Thank you JS. I know it's not the end for me. I know it's a step that I must take. As for the slow changes.. I'm trying to make that ok. I've always been a fast paced girl.

@ WAW - Yes it was summer in LA and I GALed the Sh!t out of my weekend. I'm glad you are finding my thread helpful to your own sitch. I'll catch up on it so we can perhaps continue to help each other.

Journaling - Tomorrow is the big day. I've spent much of this week in tears. Tears of mostly anger and hurt. I've desperately avoided those feelings over the past 5 months out of fear that I would never return from them. This week I have been trusting God, myself, and my personal growth to allow those feelings to wash over me. To accept them and realize that they are okay to have. Just because I have them doesn't mean I will let them consume me. I know my heart is changing.

I've taken Aeo's advice and have tried to think of as many scenarios that my w will present. There are three outcomes that I think could happen.

1. She will be extremely cold to me.
2. When I start talking about the assets, she will grow extremely angry.
3. She will be pleasant and really think about splitting things fairly. She will be understanding that I do deserve 50%.

I have #3 on the table because I do believe God can change people's hearts. I just for some reason don't think it's going to happen... because I have not received any actions from w taking my feelings into consideration at all. If she would do #3, I feel it would just be so she could move on faster. I feel that if she did #3, it would be for selfish reasons.

Regardless of whichever w chooses, my response needs to be the same "It does not reflect on me and my self worth".

Walking in tomorrow knowing that my w will lose alot in our D is very hard for me. Although I realize that these are the consequences to her actions I've always done my best to protect her. I have sacrificed my self worth, my feelings, in all because I thought I was "loving her".

Tomorrow I will still love her, but I will also love myself. I'm not sure how to convey that to her. That by loving us equally, and splitting our assets equally, she will lose alot... but it does not change my hopes for us or my feelings for her. I hope God provides me with the right words. I hope he provides me the strength should those words fall on deaf ears.

I really hope there is no small talk tomorrow.
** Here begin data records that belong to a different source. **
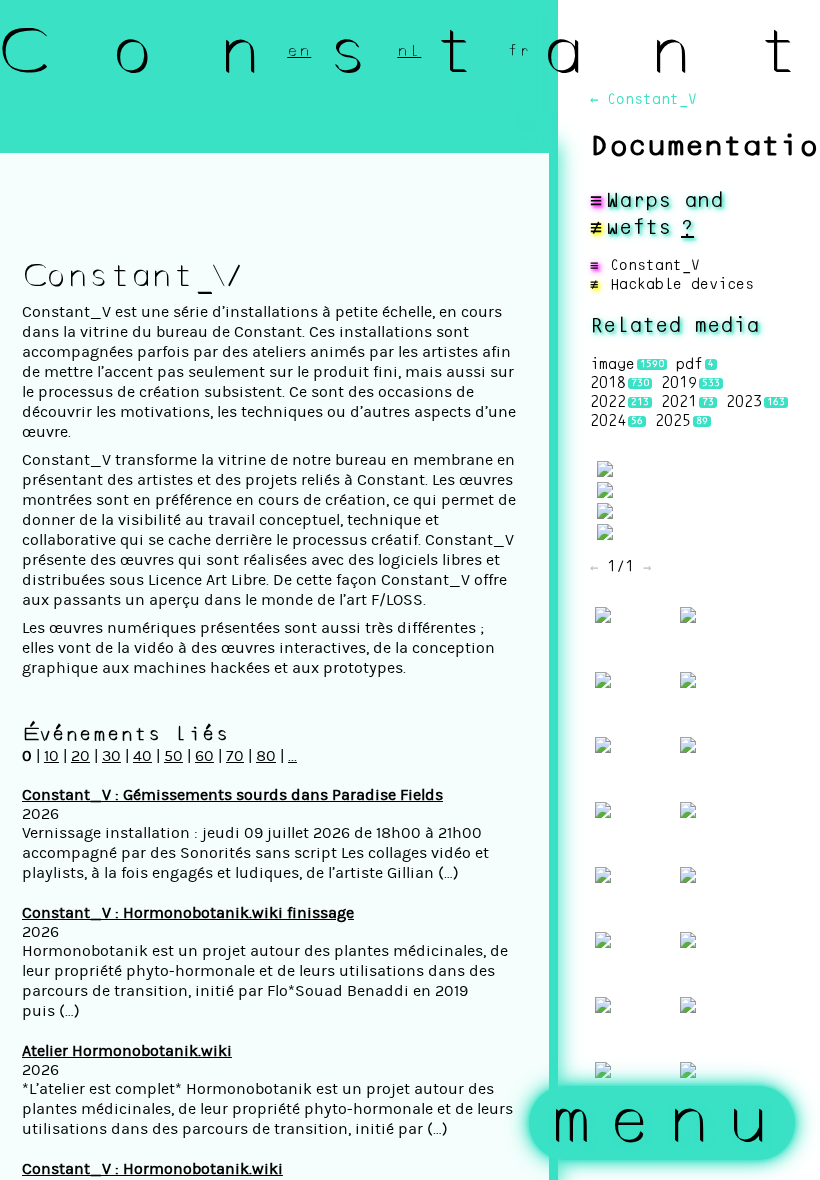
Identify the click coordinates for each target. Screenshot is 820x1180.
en (299, 51)
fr (519, 51)
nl (409, 51)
It's just not healthy for me. I wish I could be healthier and handle it as just that.. but I can't. It hurts.

It hurts that we are still FB friends. It hurts that she will call me out of the blue and then retract for weeks. It hurts that she sends me a generic birthday wish. What's next - A Christmas card or a comment on my FB 3 months down the line. I realize that she is 2% in my life, 98% not.. but until I can see that 98% as being okay.. I should probably eliminate the 2%.

I am trying to find a loving way to say this. One that says I have not locked the door and that I care about her deeply, but her being in my life w/o being in my life is not okay for me. When/If she decides to make a commitment to invest in my life as someone she truly cares about, I will be there. Until then, I prefer she leave me alone.

I don't want it to come off as angry and probably something that I will not say tomorrow.. but it weighs on my heart heavily.

I just kinda feel like I am worth it. I'm worth investing time into. I feel like she never fully invested into me. Whether that is she actually didn't care, or she was afraid or whatever. Whatever her reasons are valid and hers alone, but does not excuse the hurt she has caused, nor does it excuse her not being able to fully commit or let go.

If I read this above in another sitch, I would encourage them to accept those feelings and not use them as an excuse to do any action.. but all I can think at the moment is that If I don't start seeing it in that way.. I may never move on.


M(f): 40
D'ed: 8/12

Show empathy when there's pain. Show grace when warranted. Kindness in the midst of anger. Faith in the face of fear.

Love at all costs because you are loved well.